# DOCX Import Architecture

## Goal

DOCX import should become:

```text
DOCX zip package
  -> OOXML parts
  -> WordprocessingML AST
  -> UnifiedWriter DocumentModel
  -> LayoutEngine
  -> Renderer
```

v5.24.0 adds the first OOXML package parser in `scripts/addons/docx_io.js`.

## Why not DOCX -> HTML only?

HTML converters are useful fallbacks, but they are intentionally lossy. They do not preserve all Word concepts needed for high-fidelity editing, layout, and round-trip compatibility.

UnifiedWriter therefore uses direct OOXML parsing as the primary path and Mammoth only as a fallback.

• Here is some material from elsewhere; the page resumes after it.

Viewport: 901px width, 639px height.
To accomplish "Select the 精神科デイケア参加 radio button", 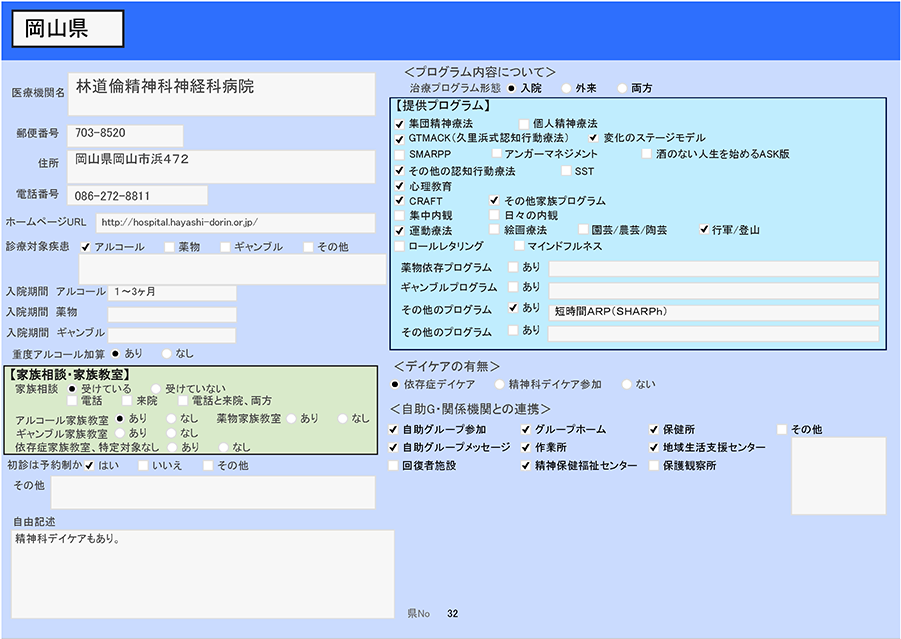I will (x=498, y=384).
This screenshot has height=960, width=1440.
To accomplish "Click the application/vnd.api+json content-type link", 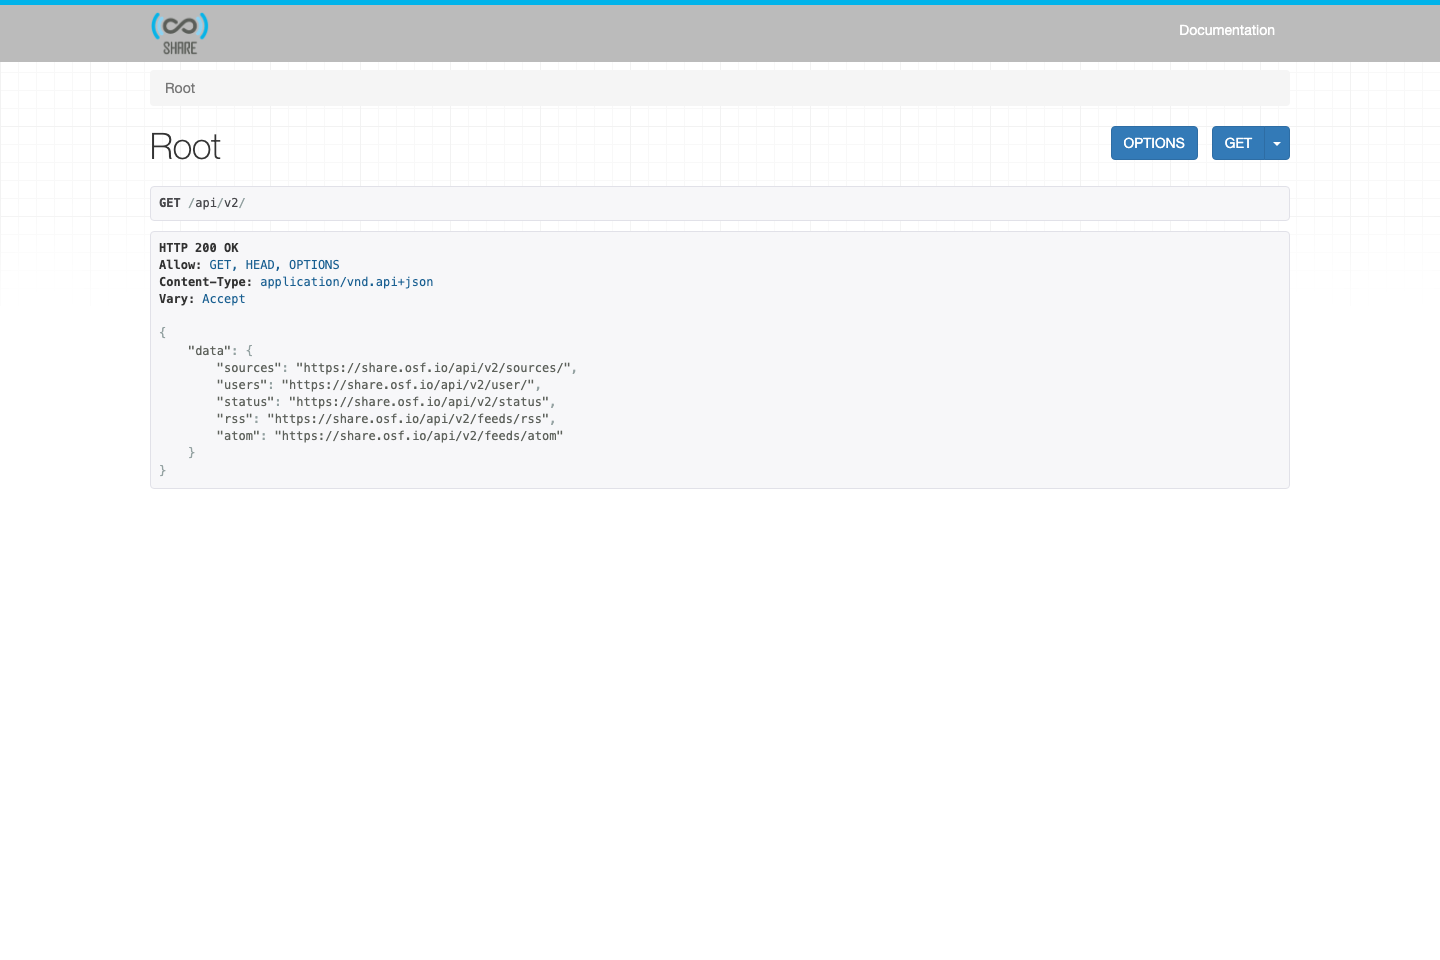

## v5.24.0 supported import foundation

- `word/document.xml`
- `word/styles.xml` heading style mapping
- `word/numbering.xml` basic bullet/numbered list mapping
- `word/_rels/document.xml.rels`
- `word/media/*` inline images where referenced by DrawingML blips
- basic runs: text, tab, line break, page break
- run marks: bold, italic, underline, font size, color metadata
- basic tables converted to text with unsupported report hints

## Roadmap

| Level | Scope |
|---|---|
| Level 1 | paragraphs, runs, headings, page breaks |
| Level 2 | numbering, styles, images, relationships |
| Level 3 | tables, sections, page setup, header/footer |
| Level 4 | links, comments, footnotes, bookmarks |
| Level 5 | floating images, shapes, text boxes, equations, charts |
| Level 6 | unknown part preservation and DOCX round-trip |

## Comment policy

Complex importer code must explain intent, loss points, and future extension routes. Comments should document why a mapping is safe or intentionally temporary.

## dev-5.27.0 Level 1-2 practical import update

The OOXML-first importer now maps additional WordprocessingML metadata into the UnifiedWriter model-facing HTML bridge:

- Paragraph alignment from `w:jc`.
- Paragraph line spacing from `w:spacing/@w:line`.
- Paragraph left indentation from `w:ind/@w:left`.
- Heading detection from both styles and `w:outlineLvl`.
- Hyperlinks from `w:hyperlink` with relationship or anchor targets.
- Import report metadata now identifies the path as `ooxml-level-2-model-import`.

The table path is still intentionally conservative. Table content may be represented as text until the native table model and table-cell SelectionController work are implemented.